=== Section Start ===
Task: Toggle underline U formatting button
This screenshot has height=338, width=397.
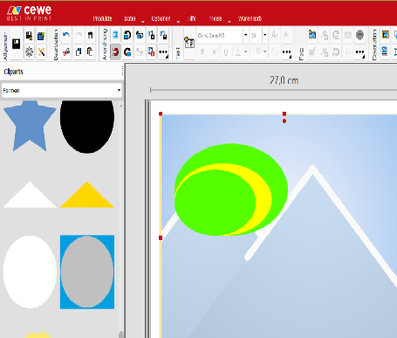Action: (x=226, y=52)
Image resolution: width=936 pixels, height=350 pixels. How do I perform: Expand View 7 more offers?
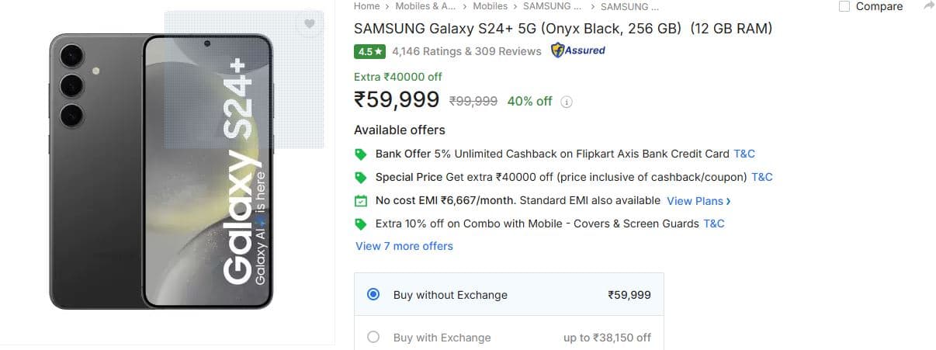click(404, 246)

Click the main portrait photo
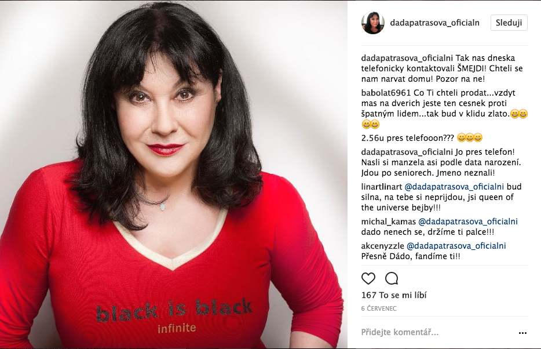[174, 175]
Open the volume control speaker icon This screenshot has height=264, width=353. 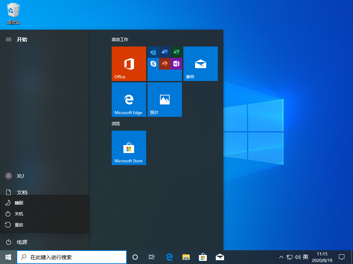click(x=297, y=257)
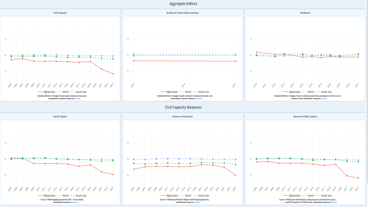Open source link under Quality of Citizen-State Interface
Screen dimensions: 368x207
point(199,99)
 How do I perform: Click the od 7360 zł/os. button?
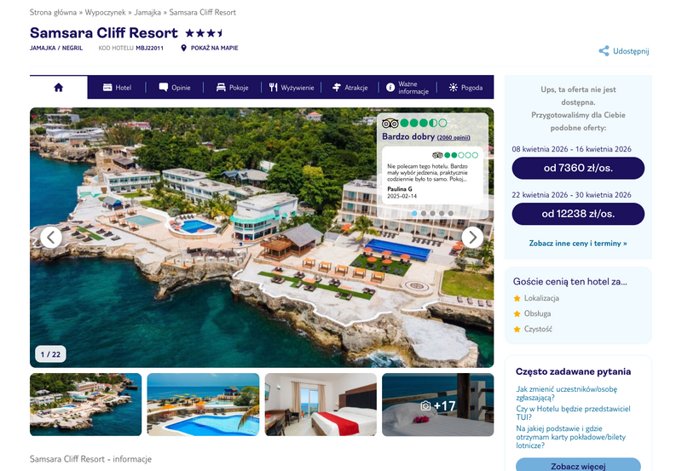click(x=578, y=168)
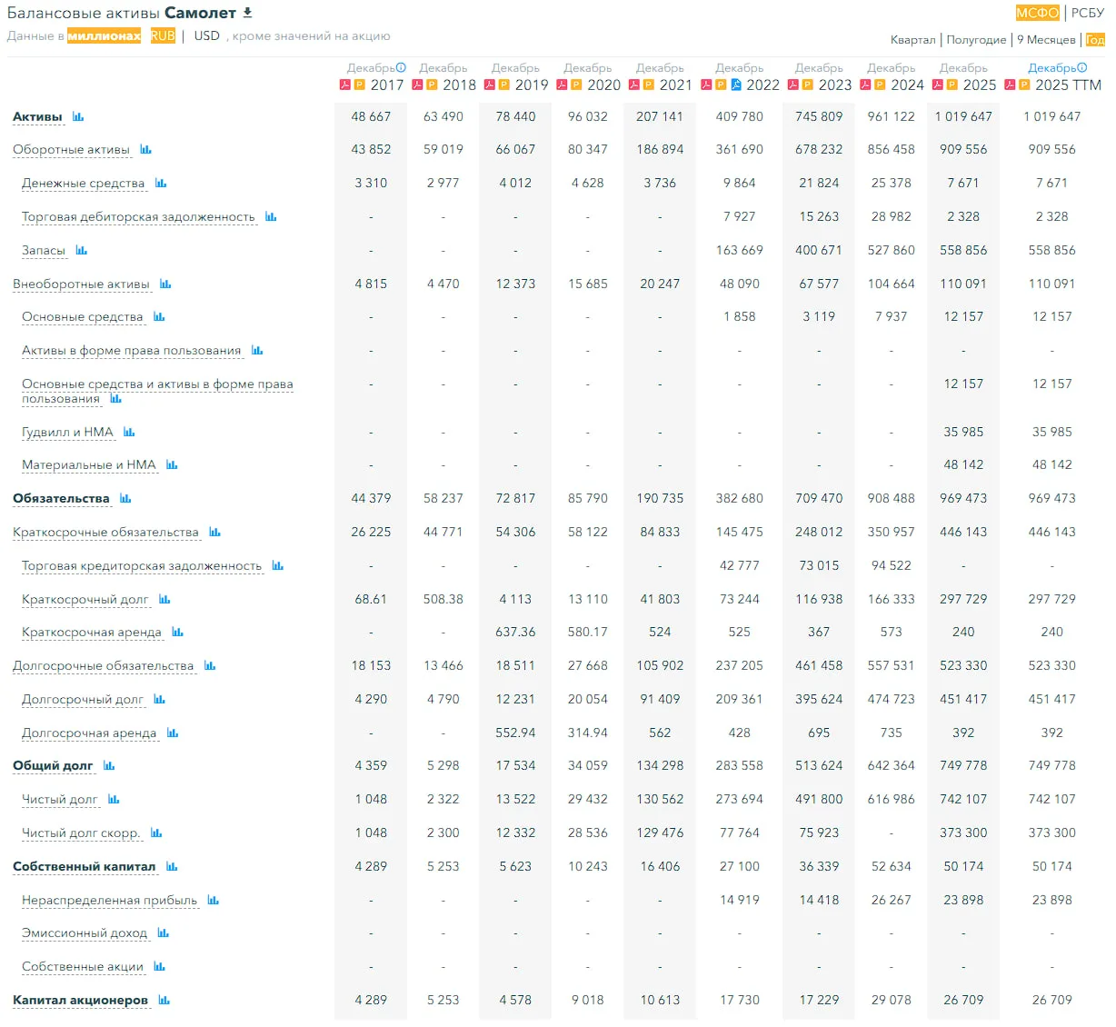Switch to the Полугодие period tab
1116x1027 pixels.
(x=976, y=39)
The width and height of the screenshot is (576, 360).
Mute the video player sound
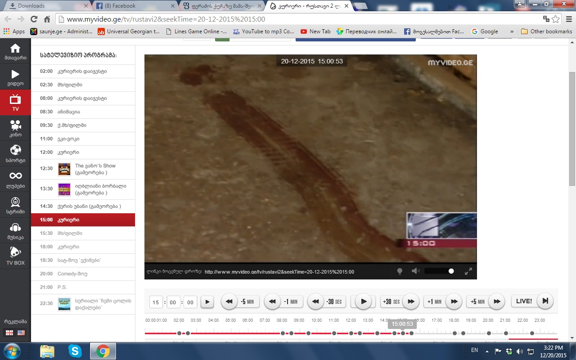[415, 271]
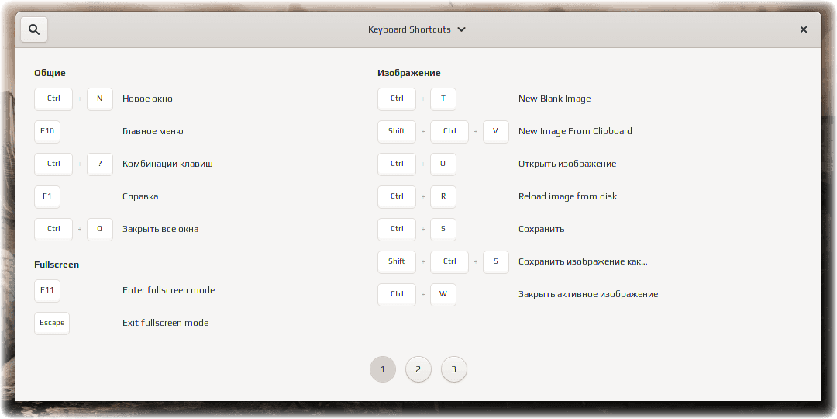Switch to shortcuts page 3
The image size is (837, 419).
[x=453, y=369]

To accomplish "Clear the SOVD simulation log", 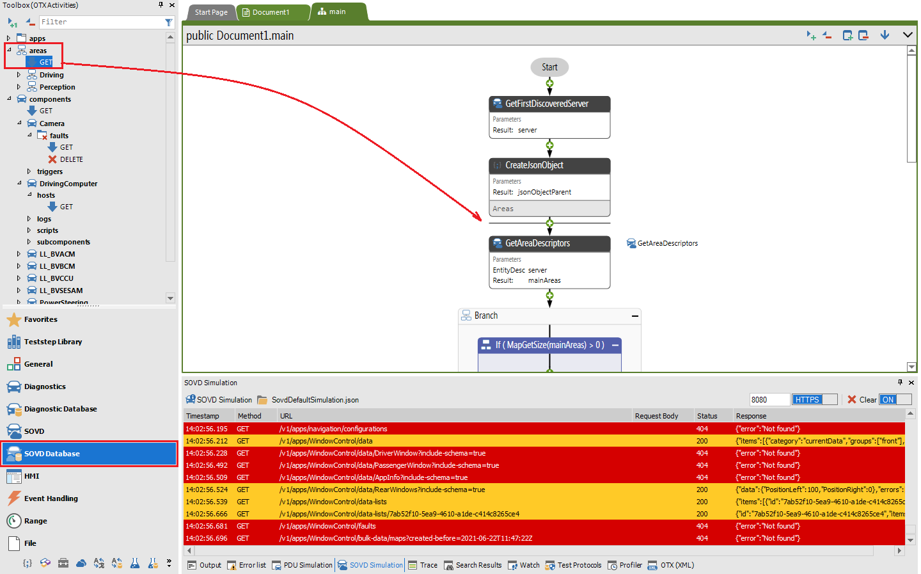I will (x=862, y=399).
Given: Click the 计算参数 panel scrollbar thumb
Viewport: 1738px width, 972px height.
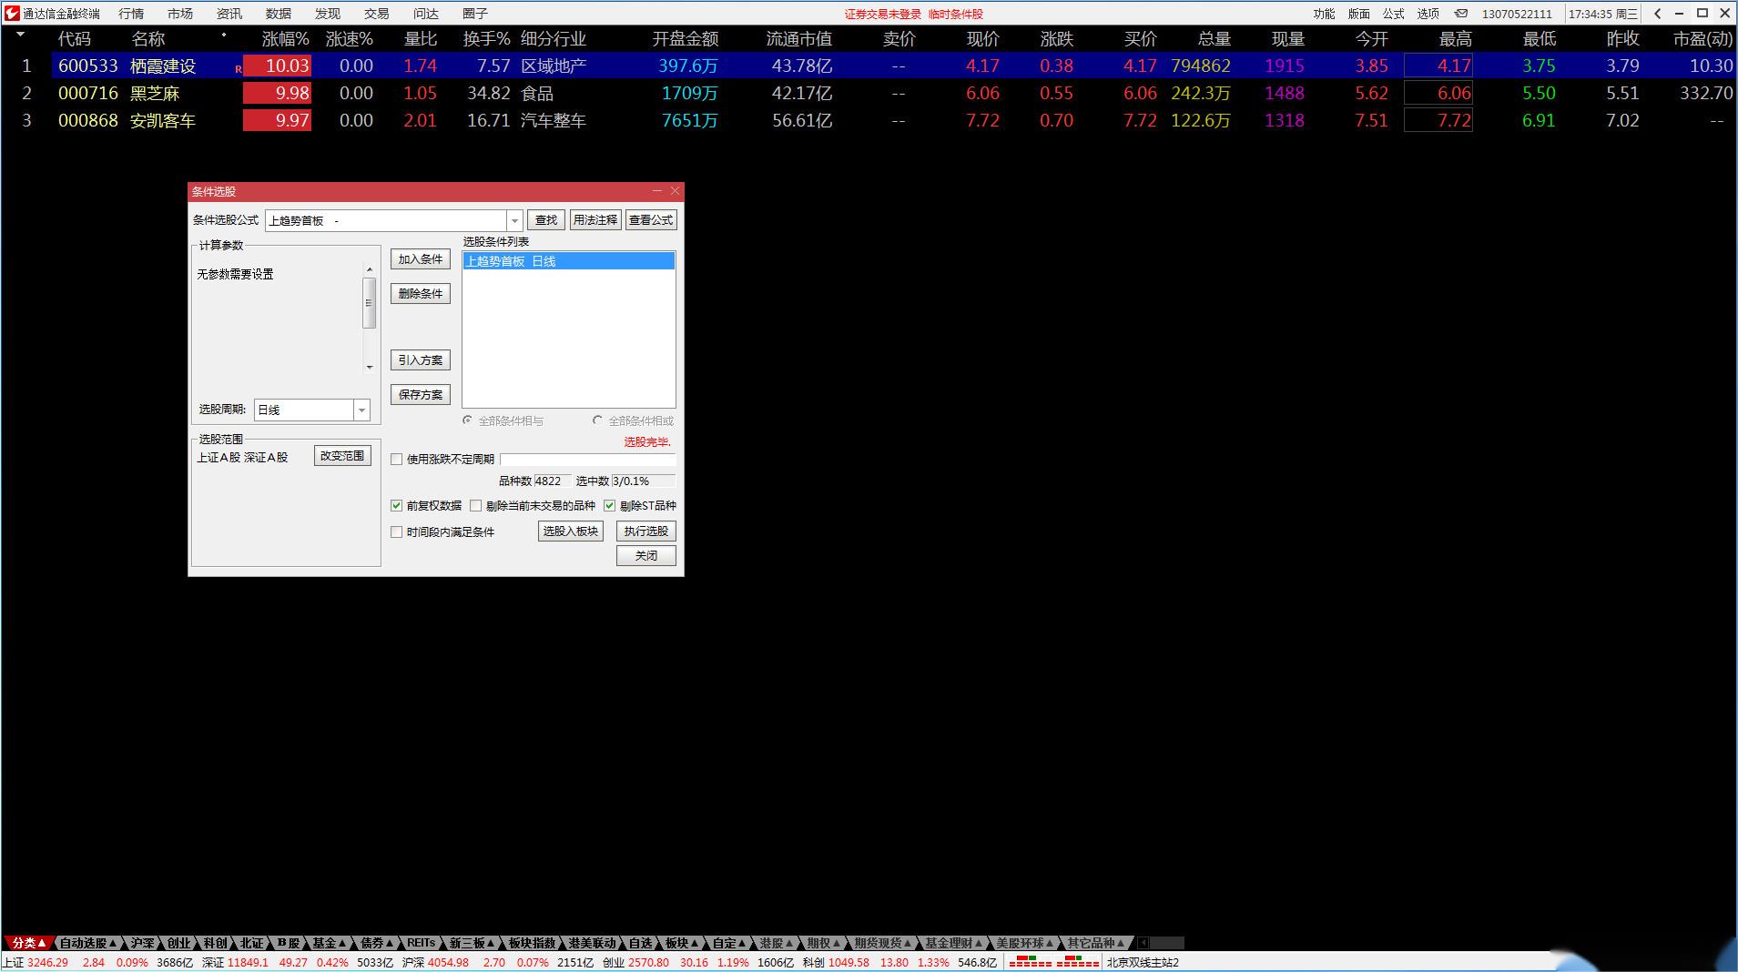Looking at the screenshot, I should click(x=369, y=303).
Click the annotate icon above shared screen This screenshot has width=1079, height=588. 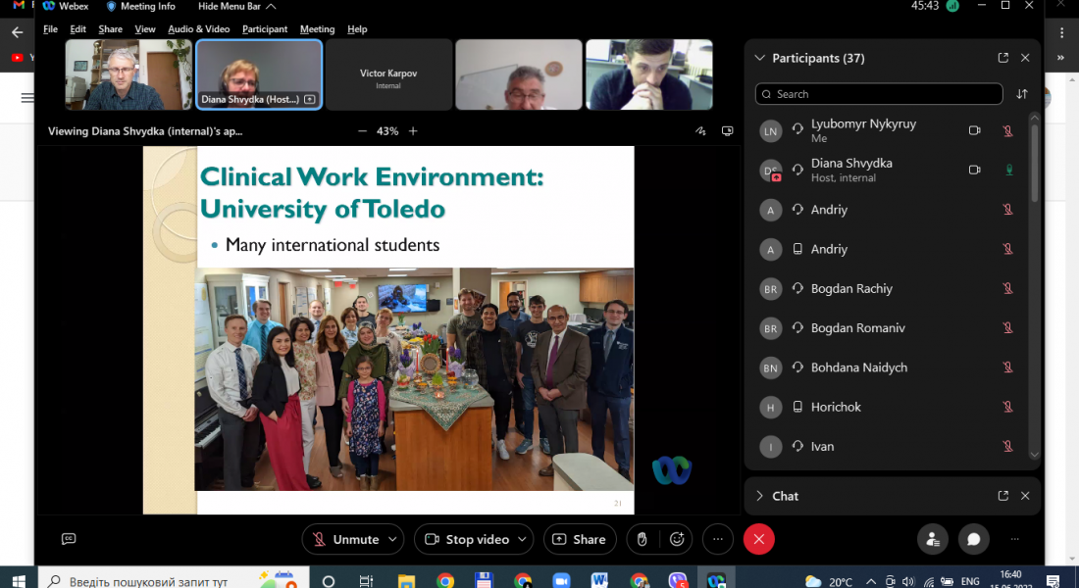tap(700, 131)
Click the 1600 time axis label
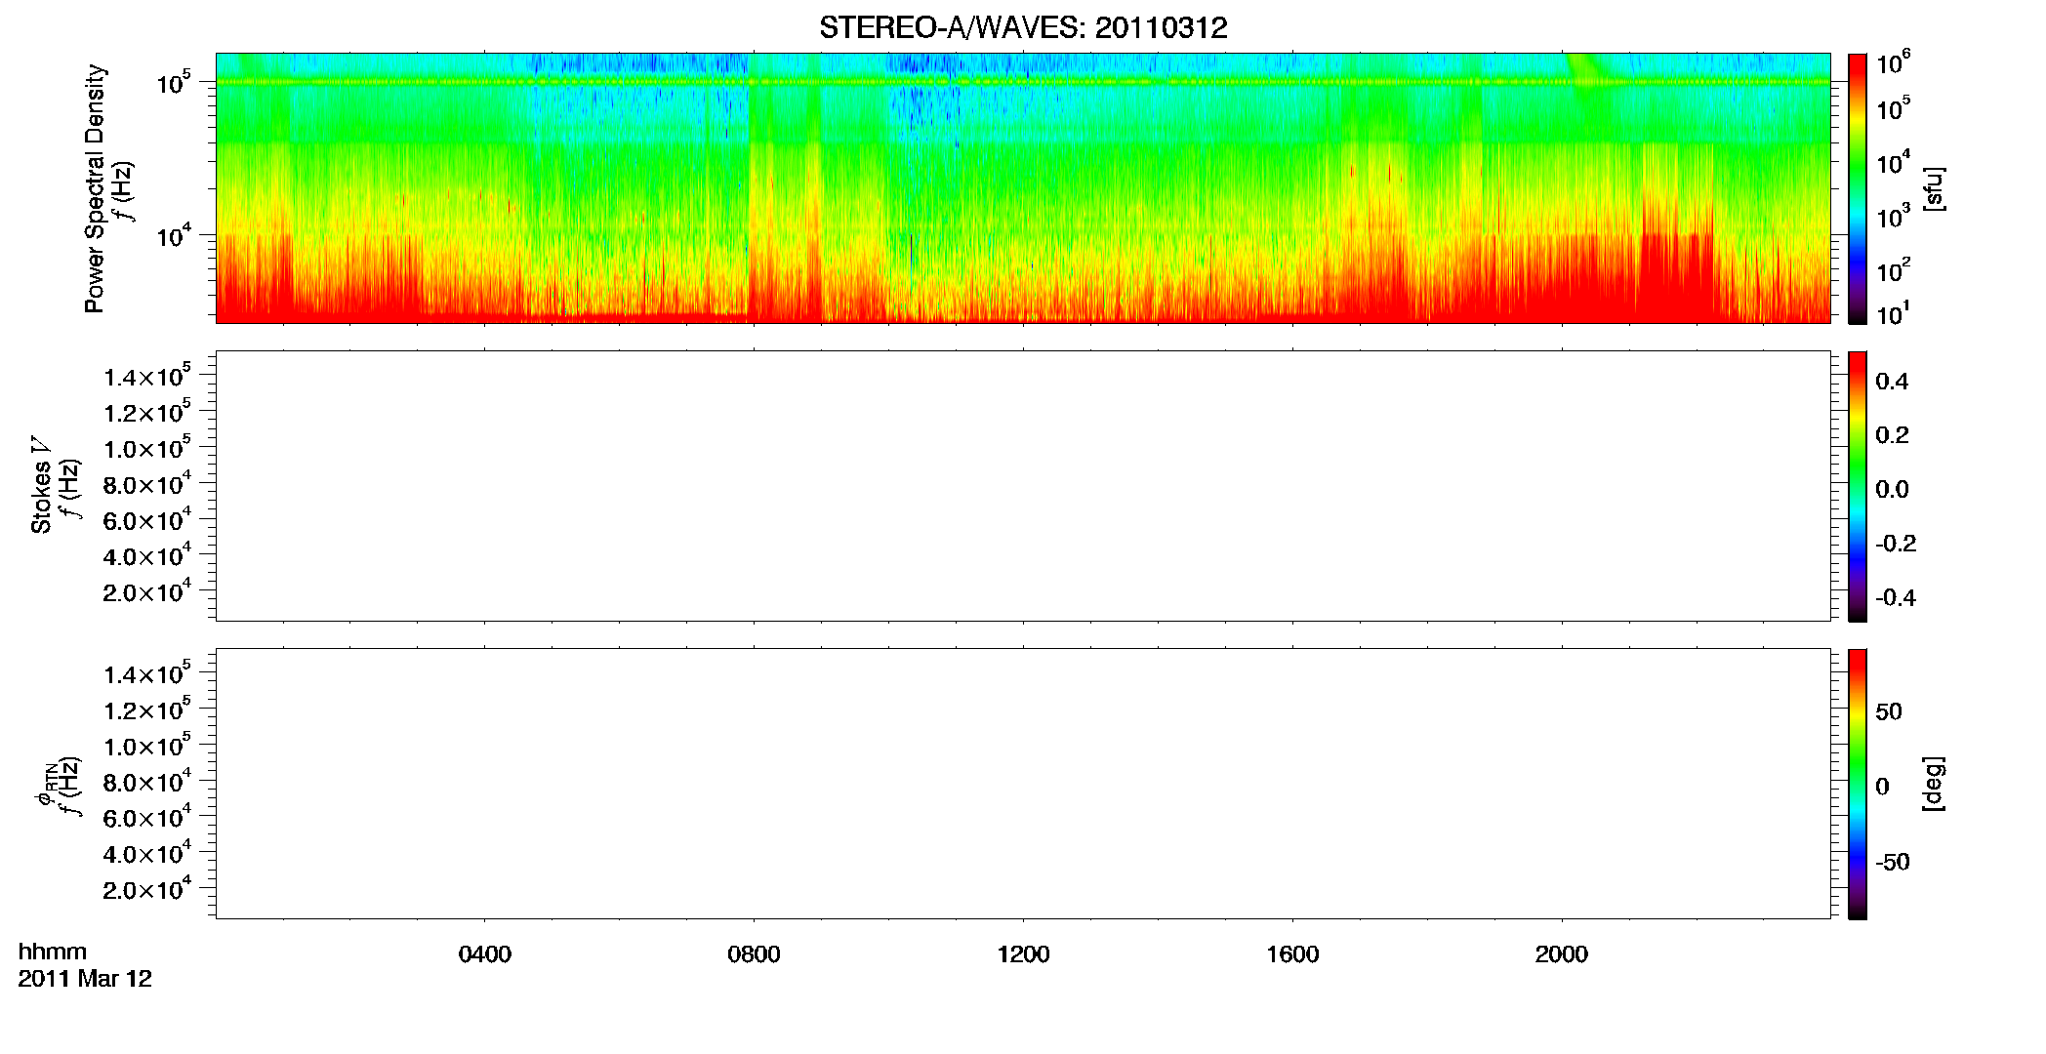 (1292, 954)
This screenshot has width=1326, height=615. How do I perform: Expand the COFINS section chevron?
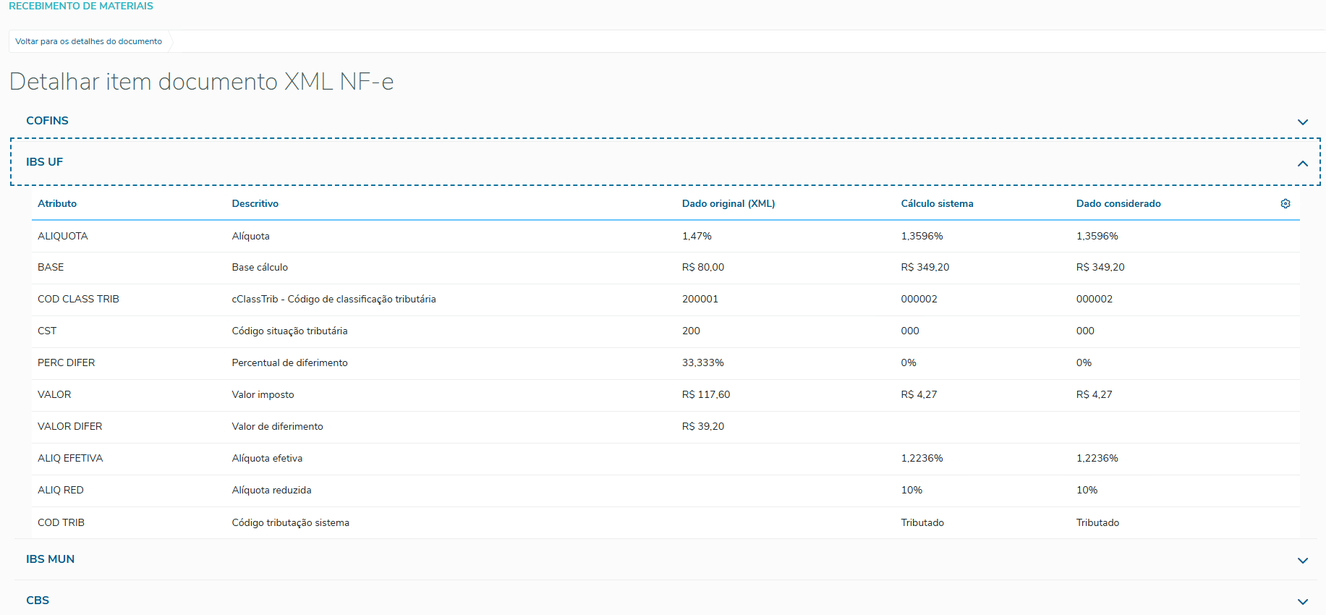(1302, 122)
=== Section End ===
The expected answer is the line with "This screenshot has width=1326, height=615." followed by every remaining line of the listing, each restated exactly, with all pictures dropped.

▸ **RESULT OF THIS TASK**
This screenshot has width=1326, height=615. How do I perform: Expand the COFINS section chevron?
(1302, 122)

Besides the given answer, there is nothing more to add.